Document segment ▸

Dustin R. Reagan wrote:
Jeremy V. Krause wrote:


Well if you are interested in making a replica/reproduction of the historic example in the pic. you need to know that this particiular seax is only about 5 inches long. It's general blade shape may be seen as a sort of pattern for larger seaxes as it does follow the general shape of the broken back seax weapon.

I was, and still may be, interested in having this particular seax made in it's true diminutive size and sharing the same inlay design (which is found on both sides). It would be an expensive little trinket, that's for sure! I bet such a project would be stunning! Along with weapons I do enjoy repros. of eating and utility knives. Wink


Interesting! I wasn't aware of the dimensions of this seax. Do you have any other info on this, aside from the length? Is it 5" in total, or blade length? I may have to try this out, as I have been looking for a small knife pattern that I liked to try my hand at a wrought iron back with steel edge composite (or perhaps a sanmai style construction, with steel in the center). This looks like just the ticket!

Thanks,
Dustin


Yep- it's a small one. THe blade is approx 12 cm. or 5 inches. I don't know how long the seax is including tang. This would certainly make for some delicate inlay work. I was told this measurement by a fellow forumite. That's all I have so no info. on the thickness either, unfortunately.

Supplied material ▸
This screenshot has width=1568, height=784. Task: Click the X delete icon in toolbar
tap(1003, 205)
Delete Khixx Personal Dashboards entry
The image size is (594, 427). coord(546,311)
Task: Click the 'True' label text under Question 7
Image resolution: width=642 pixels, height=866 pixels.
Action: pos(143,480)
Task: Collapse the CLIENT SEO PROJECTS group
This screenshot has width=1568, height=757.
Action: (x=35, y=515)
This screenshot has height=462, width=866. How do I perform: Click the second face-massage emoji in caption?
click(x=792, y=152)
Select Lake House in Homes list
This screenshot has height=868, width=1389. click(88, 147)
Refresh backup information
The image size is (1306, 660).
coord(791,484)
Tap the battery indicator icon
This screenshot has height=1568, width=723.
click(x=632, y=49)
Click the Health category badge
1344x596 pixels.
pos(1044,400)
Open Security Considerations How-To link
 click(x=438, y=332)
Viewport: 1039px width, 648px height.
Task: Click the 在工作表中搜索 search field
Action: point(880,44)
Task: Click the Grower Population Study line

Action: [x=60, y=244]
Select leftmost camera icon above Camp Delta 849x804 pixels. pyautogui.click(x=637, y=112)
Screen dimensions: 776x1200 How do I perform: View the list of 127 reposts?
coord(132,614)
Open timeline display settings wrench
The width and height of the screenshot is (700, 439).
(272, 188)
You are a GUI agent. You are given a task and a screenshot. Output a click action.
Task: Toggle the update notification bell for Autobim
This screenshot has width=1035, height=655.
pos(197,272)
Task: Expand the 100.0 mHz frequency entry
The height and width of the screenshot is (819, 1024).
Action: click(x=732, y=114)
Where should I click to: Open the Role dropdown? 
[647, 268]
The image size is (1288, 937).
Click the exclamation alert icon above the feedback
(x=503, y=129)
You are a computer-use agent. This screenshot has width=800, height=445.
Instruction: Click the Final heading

Your goal ▸
In the forum discussion about the seax, what approximate blade length is given for the small seax?

Right answer ▸
About 12 cm, or 5 inches.